MARBLEHEAD — The town may replace three aging schools with a new building at the site of the current Malcolm L. Bell School on Baldwin Road.
The Gerry School Building Committee on Thursday voted unanimously to recommend the 6.4-acre Bell site for the new building over two other options that would have been located at the current site of the Bud Orne Playground.
School Committee chairwoman Meredith Tedford said her board was attending the meeting to fully understand the decision made by the building committee.
The School Committee will discuss the proposal at a meeting on Thursday at 7 p.m. at the Marblehead High School Library.
The town is working with the Massachusetts School Building Authority, a quasi-independent government authority that helps fund the construction of school buildings, to construct a new elementary school that would combine and replace the Elbridge Gerry, L.H. Coffin, and Bell elementary schools.
At Thursday’s meeting, Architect Gene Raymond of Raymond Design Associates, Inc. presented two potential layout options for a school on the Bud Orne property, which is more than 3.5 acres in size, and one for the Bell property. The building committee narrowed 22 potential sites down to the two options at a previous meeting.
The smaller Bud Orne site would have required the 86,000-square-foot school to be taller, and studies showed the proposed three-story building would have cast shadows on more than a dozen homes, including one that would have been blocked from sunlight all day.
Committee member Ben Berman thanked Raymond for presenting an additional option for the Bud Orne site.
“It was very important we looked at Bud at every angle possible,” said Berman. “We exhausted every angle of Bud and the message we’ve sent is that we tried everything to make it work.”
Superintendent Maryann Perry said she hoped the Bud Orne site would be a good fit, but ultimately supported the Bell option.
“I so wanted the school to be on the Bud Orne site,” said Perry. “I felt it was the opportunity for three schools to come together with a new identity. I imagined a sprawling campus with open grounds.”
But after learning that at least one residence would be blocked from sunlight all day long and seeing the potential traffic complications, among other factors, she decided to support the Bell proposal.
“Educationally, Bell is the site that, as a superintendent, I picked,” she said.

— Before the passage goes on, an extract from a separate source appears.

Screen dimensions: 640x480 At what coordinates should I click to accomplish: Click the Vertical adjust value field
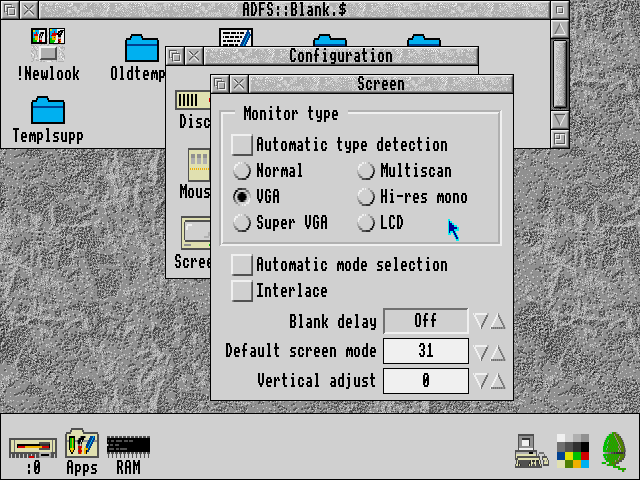(426, 381)
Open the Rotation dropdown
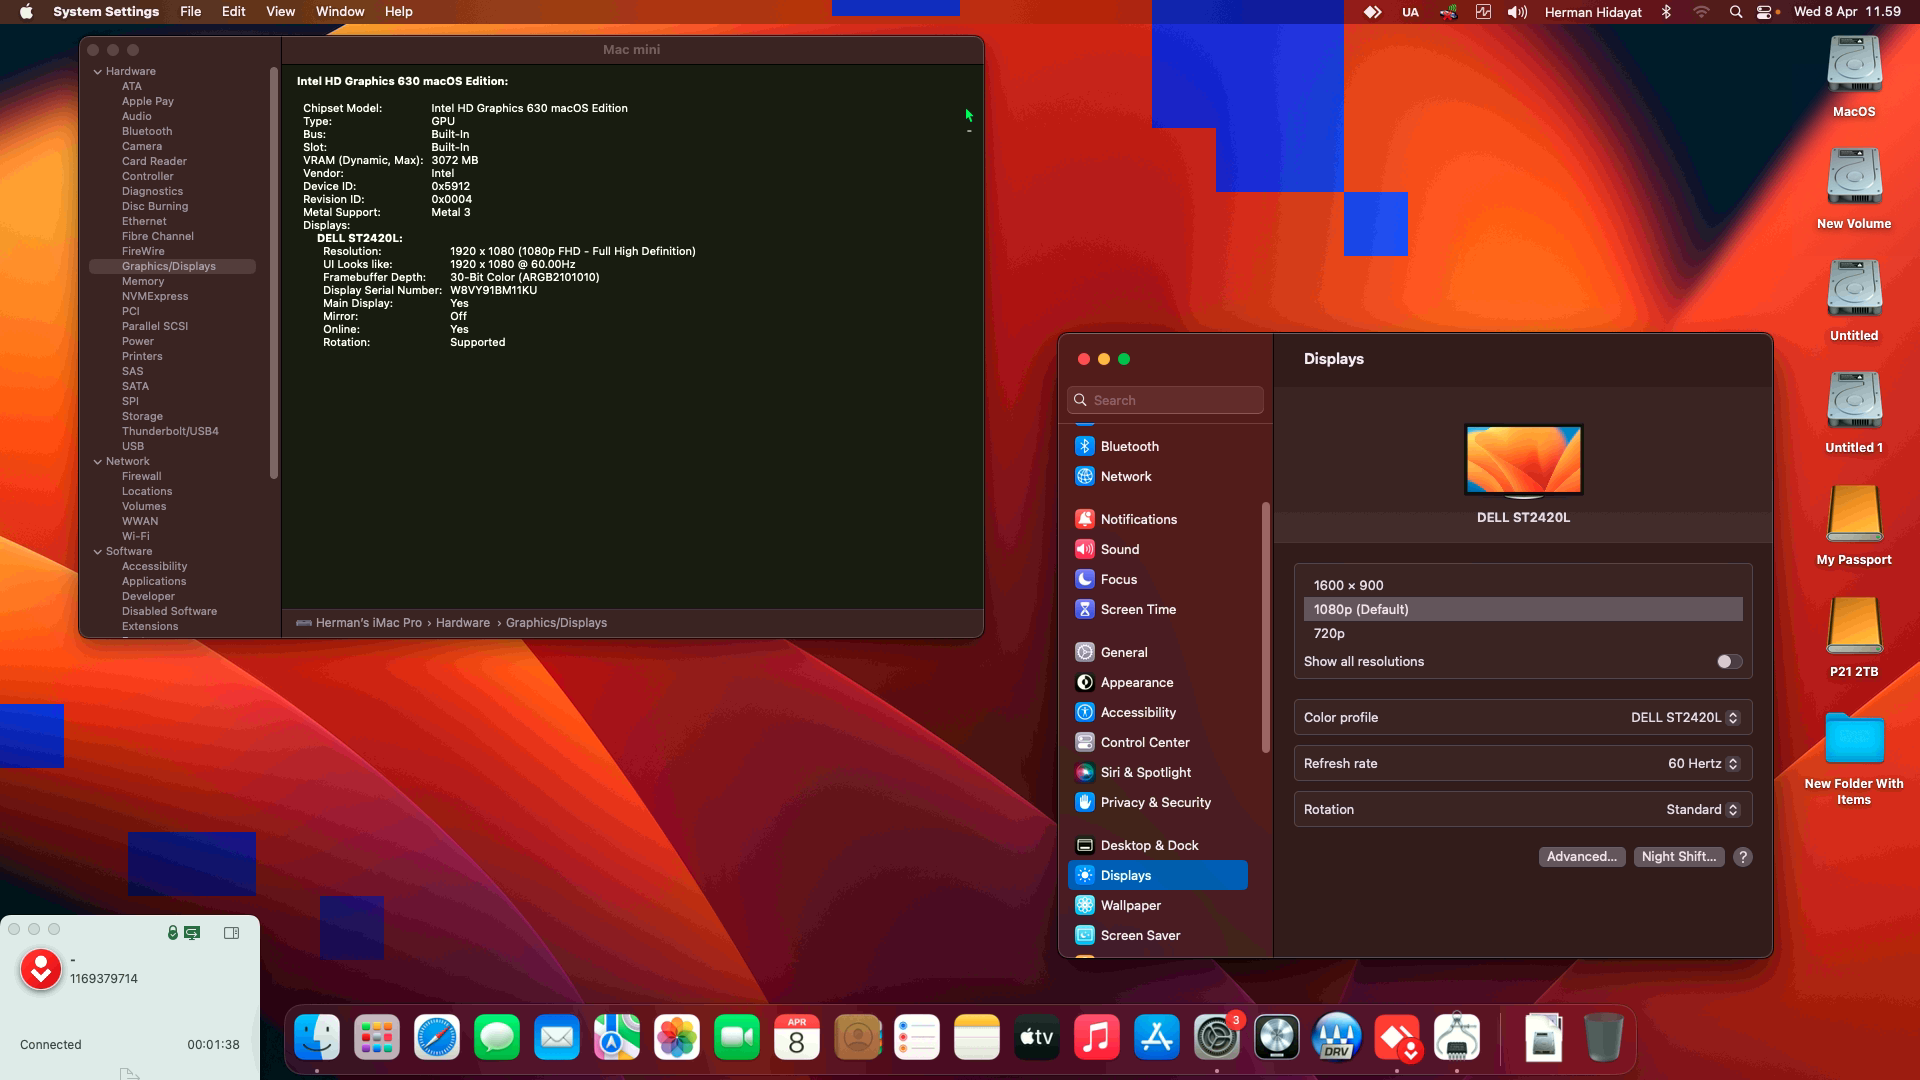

If approved, building on the Bell site will require demolition of the Lower and Upper Bell Elementary School buildings.
Students were moved out of the Gerry School in January following a steam pipe leak. First graders were moved to Coffin Elementary School and kindergarteners to Lower Bell Elementary School.
The Gerry building was constructed in 1906 and is the oldest of the town’s schools. Perry recommended at an earlier meeting that the school be closed permanently, but School Committee members have not yet taken that vote.
The price tag for the school will not be determined until after building committee members agree on building size and other factors.